---------- Material provided
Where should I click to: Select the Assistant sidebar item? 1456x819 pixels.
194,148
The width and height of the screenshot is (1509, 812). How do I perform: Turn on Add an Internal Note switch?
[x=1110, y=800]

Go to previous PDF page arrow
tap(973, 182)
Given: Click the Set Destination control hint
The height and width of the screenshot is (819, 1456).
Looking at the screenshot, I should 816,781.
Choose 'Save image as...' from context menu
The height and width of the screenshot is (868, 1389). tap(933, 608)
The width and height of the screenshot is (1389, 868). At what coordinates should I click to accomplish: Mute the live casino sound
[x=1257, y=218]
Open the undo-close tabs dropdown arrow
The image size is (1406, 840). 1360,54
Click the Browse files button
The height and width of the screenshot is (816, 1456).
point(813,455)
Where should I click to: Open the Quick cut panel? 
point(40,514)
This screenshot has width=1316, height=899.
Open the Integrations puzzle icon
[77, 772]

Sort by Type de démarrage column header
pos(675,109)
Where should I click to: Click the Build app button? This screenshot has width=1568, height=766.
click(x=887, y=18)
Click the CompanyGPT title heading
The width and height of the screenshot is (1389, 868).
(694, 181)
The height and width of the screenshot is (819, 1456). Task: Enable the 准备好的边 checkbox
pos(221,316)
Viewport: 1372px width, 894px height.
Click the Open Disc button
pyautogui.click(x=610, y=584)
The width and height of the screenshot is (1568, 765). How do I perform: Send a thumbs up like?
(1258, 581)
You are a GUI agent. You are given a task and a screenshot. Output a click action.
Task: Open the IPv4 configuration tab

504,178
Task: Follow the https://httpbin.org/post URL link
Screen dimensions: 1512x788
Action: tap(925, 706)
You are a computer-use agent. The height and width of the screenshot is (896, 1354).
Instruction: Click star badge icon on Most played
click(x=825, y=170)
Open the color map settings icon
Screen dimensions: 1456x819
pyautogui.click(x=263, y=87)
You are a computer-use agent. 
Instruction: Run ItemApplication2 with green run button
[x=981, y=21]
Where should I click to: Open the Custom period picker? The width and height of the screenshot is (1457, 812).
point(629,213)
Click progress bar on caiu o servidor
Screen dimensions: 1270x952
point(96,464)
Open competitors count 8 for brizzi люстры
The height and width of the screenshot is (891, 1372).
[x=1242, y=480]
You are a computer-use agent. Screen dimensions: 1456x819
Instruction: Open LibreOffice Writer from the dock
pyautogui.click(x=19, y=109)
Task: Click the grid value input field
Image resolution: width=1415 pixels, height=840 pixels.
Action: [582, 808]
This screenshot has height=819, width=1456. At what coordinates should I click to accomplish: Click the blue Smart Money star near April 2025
--------------------
> Exercise objective: In the data above, each line holding "agent" is to be found and copied.

> Output of the task:
You are a GUI agent. You are given a task and a screenshot. Output a click action.
You are a computer-use agent. The height and width of the screenshot is (896, 1354).
You are a computer-use agent. 
You are a computer-use agent. Screen dimensions: 1456x819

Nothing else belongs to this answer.